The Teamsters leader was last seen in July 1975 at a restaurant in Oakland County’s Bloomfield Township.

Agent Dawn Clenney, a spokeswoman for the FBI in Detroit, said the bureau was executing a search warrant in Milford Township, about 35 miles from Detroit.

Investigators are looking for “evidence of criminal activity that may have occurred under previous ownership” on the property, Clenney said.

Asked if they were looking for Hoffa’s remains, she said, “Could be,” but declined to comment further.

Reporters were not allowed on the property, described by local media as a horse farm. Images shot from helicopters showed about a dozen people, some with shovels, standing by an area of newly turned dirt about 10 feet by 15 feet.
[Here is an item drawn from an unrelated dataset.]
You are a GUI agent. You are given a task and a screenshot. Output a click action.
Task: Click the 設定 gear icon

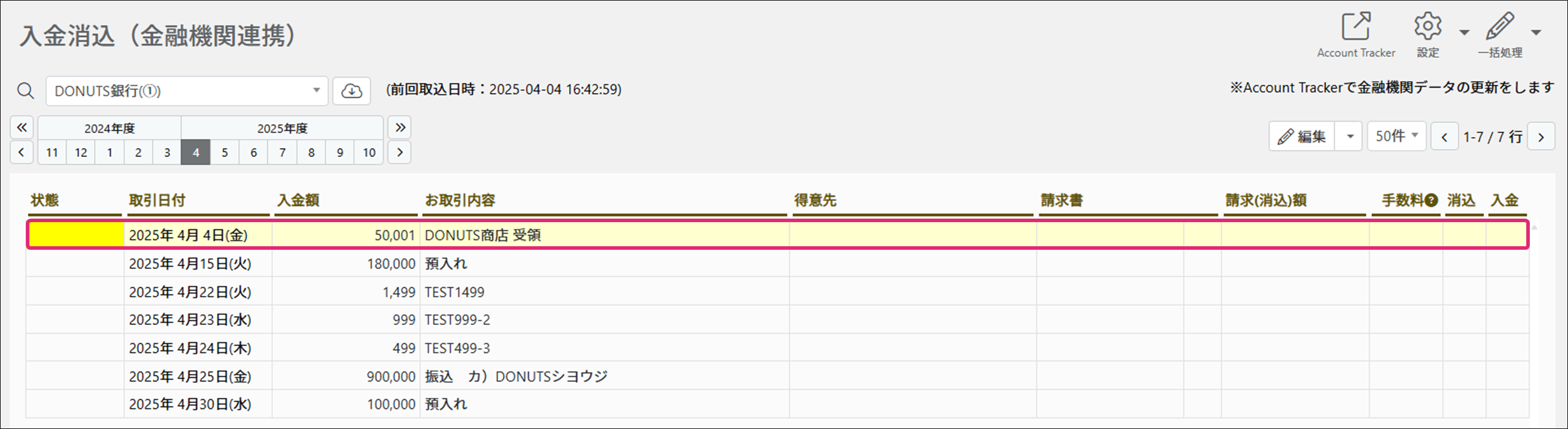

Deb Koskovich, 52, said one of her neighbors told her after she moved next door to the farm in 1985 that Hoffa was buried there. “He laughed and we laughed and that was the end of that,” said Koskovich, adding that she would be surprised if Hoffa’s remains were found.

“I never thought about it again until today.”

Clenney said the bureau receives numerous leads about Hoffa and “this was one we felt we needed to follow up on.”

In May 2004, authorities ripped up the floorboards of a Detroit home where Frank Sheeran, a one-time Hoffa ally, had claimed he shot Hoffa to death. But no evidence related to the infamous, unsolved killing was found.

Sheeran’s claim was included in a book published months after he died in 2003 at age 83.

A New Jersey mob hit man who died in March reportedly made a similar deathbed claim.

Richard “The Iceman” Kuklinski gave author Philip Carlo what he claimed were graphic details of Hoffa’s killing, The Record of Bergen County, N.J., reported.

“The Ice Man: Confessions of a Mafia Contract Killer” is scheduled for release in July.

Oakland County Prosecutor David Gorcyca said Bloomfield Township police were offering assistance but that he knew little about the latest search.